### STATED TASK 1
In the Cilium tuning article, what kernel version does enabling Bandwidth Manager require?
### STATED TASK 2
Please carry the Cilium tuning article forward from its last line.

[START TEXT EXTRACT]

Cilium Series Part 13: Enabling XDP Acceleration and Cilium Performance Tuning Summary
This article was last updated on: May 17, 2026 am
Series Articles
Introduction
Switching the Kubernetes CNI from other components to Cilium can already effectively improve network performance. However, by toggling different Cilium modes and enabling various features, you can further enhance Cilium’s network performance. Specific tuning items include but are not limited to:
- Enable Native Routing
- Fully replace KubeProxy
- Switch IP Address Masquerading to eBPF-based mode
- Run Kubernetes NodePort implementation in DSR (Direct Server Return) mode
- Bypass iptables Connection Tracking
- Switch Host Routing to BPF-based mode (requires Linux Kernel >= 5.10)
- Enable IPv6 BIG TCP (requires Linux Kernel >= 5.19)
- Disable Hubble (not recommended — observability is more important than a marginal performance gain)
- Change MTU to jumbo frames (requires network conditions to allow it)
- Enable Bandwidth Manager (requires Kernel >= 5.1)
- Enable BBR congestion control for Pods (requires Kernel >= 5.18)
- Enable XDP Acceleration (requires native XDP driver support)

[END TEXT EXTRACT]
[START DATASET]

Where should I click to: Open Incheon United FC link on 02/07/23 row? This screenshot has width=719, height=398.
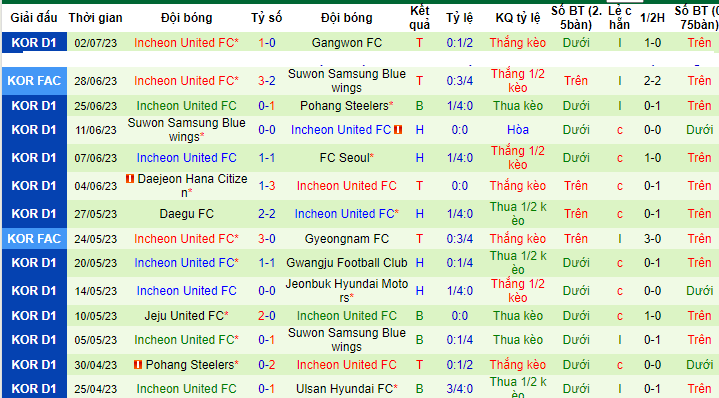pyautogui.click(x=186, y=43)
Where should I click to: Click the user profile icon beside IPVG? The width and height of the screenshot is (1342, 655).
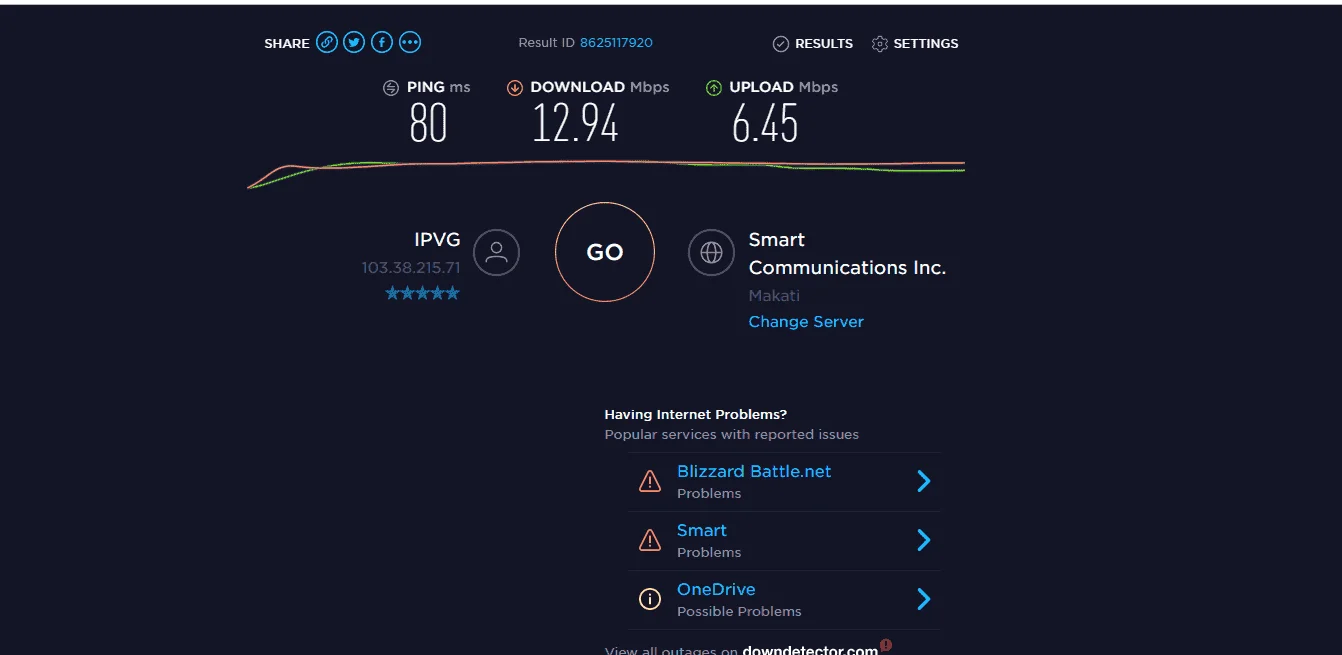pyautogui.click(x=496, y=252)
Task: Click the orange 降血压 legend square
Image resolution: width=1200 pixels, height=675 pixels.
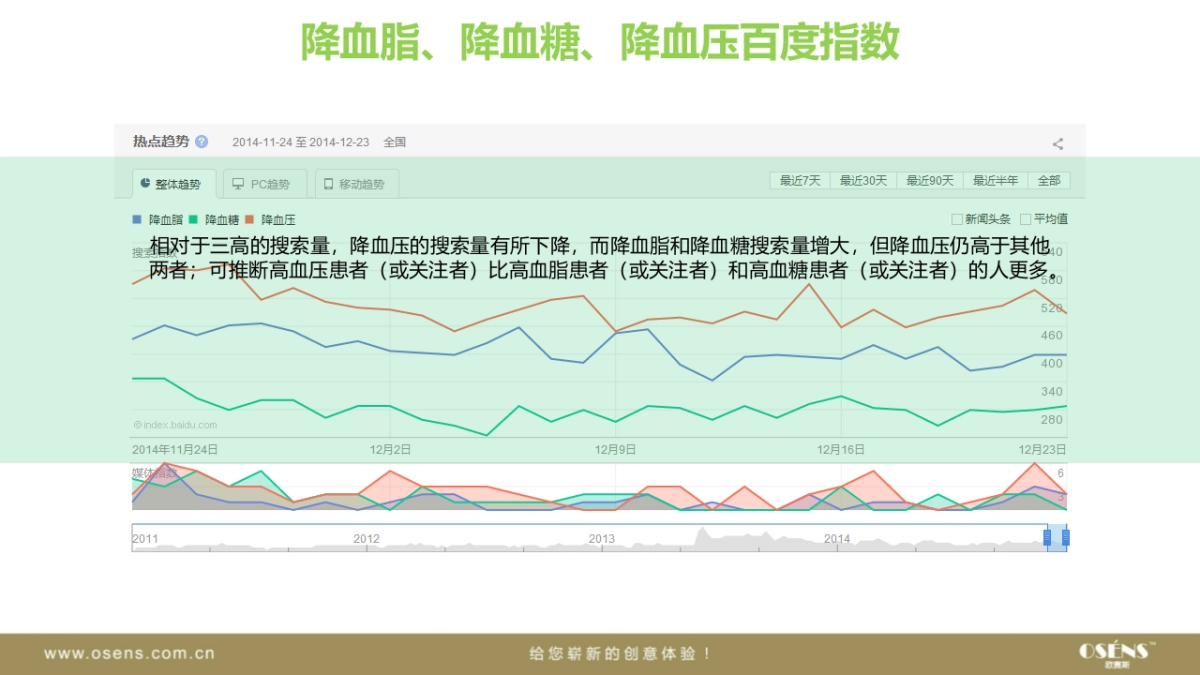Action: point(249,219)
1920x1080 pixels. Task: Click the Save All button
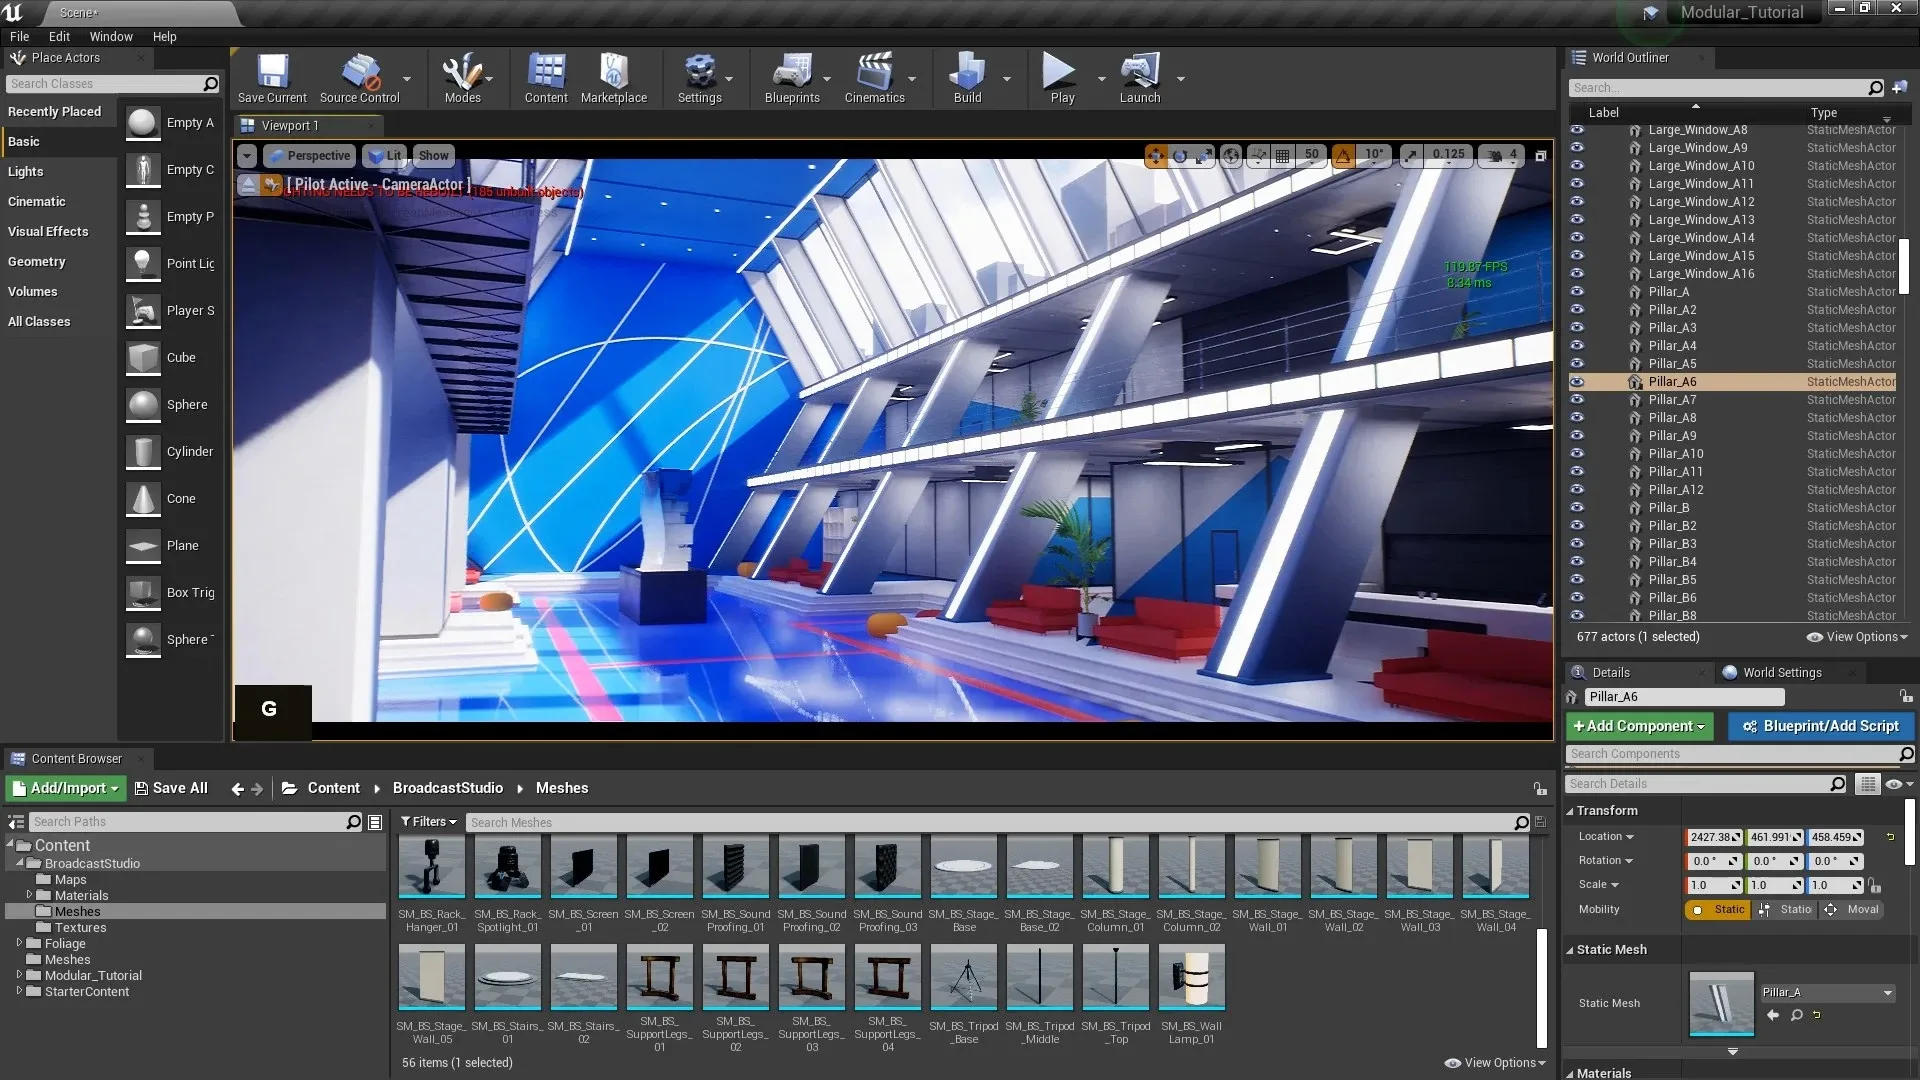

[END DATASET]

### WRITTEN RESPONSE 1
Kernel 5.1 or later.

### WRITTEN RESPONSE 2
- (Optional for advanced users) Adjust eBPF Map Size
- Linux Kernel optimization and upgrade
- CONFIG_PREEMPT_NONE=y
- Other:
- tuned network-* profiles, e.g.: tuned-adm profile network-latency or network-throughput
- Set CPU to performance mode
- Stop irqbalance and pin NIC interrupts to specific CPUs
When network/NIC/OS conditions permit, we enable as many of these tuning options as possible. Related optimizations will be covered one by one in subsequent articles. Stay tuned.
Today we tune Cilium by enabling XDP acceleration so that inbound requests such as NodePort can be processed directly from the network driver layer, helping reduce latency and scale services. We also provide a summary of Cilium performance tuning.
XDP Acceleration
Cilium has built-in acceleration support for NodePort, LoadBalancer services, and services with external IPs, allowing incoming requests to be pushed back directly from the node when backends are on remote nodes. This feature was introduced in Cilium 1.8 at the XDP (eXpress Data Path) layer, where eBPF runs directly in the network driver rather than at higher layers.
In this scenario, network packets do not need to be pushed all the way up to the upper network stack. With the help of XDP, Cilium can process these requests directly from the network driver layer. This helps reduce latency and scale services, given the significantly improved forwarding capacity of a single node. Starting from Cilium 1.8, kube-proxy at the XDP layer is replaced.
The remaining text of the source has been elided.